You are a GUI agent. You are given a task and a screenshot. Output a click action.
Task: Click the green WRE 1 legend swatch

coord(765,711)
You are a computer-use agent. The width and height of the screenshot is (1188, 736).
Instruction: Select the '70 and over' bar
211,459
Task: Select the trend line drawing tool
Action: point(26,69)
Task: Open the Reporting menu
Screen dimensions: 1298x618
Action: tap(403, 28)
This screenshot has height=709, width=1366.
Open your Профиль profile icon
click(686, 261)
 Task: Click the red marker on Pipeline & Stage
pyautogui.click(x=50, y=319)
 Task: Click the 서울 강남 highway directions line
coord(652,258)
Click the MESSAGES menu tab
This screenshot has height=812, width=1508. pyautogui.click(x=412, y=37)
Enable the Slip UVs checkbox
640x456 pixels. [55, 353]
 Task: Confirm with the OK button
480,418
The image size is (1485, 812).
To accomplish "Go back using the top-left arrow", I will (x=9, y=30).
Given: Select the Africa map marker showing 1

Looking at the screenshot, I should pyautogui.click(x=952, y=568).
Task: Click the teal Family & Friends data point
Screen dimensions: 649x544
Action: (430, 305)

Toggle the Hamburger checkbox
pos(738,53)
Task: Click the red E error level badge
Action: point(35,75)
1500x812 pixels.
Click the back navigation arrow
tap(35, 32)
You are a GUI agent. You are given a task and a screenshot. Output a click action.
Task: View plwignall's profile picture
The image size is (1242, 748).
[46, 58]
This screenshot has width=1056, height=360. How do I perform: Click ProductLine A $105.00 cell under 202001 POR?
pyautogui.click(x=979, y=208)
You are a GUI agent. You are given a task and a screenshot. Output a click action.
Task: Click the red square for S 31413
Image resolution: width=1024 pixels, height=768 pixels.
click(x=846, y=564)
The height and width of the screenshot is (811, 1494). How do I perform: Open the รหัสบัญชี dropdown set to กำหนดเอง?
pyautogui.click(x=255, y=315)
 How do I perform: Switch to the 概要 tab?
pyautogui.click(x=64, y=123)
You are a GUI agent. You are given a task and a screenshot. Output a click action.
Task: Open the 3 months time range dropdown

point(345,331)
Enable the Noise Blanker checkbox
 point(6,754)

▶ STATED GOAL
Count the lines in the listing above that contain the string "dropdown", matching case exactly. Reply with the number alone.

▶ TASK RESULT
2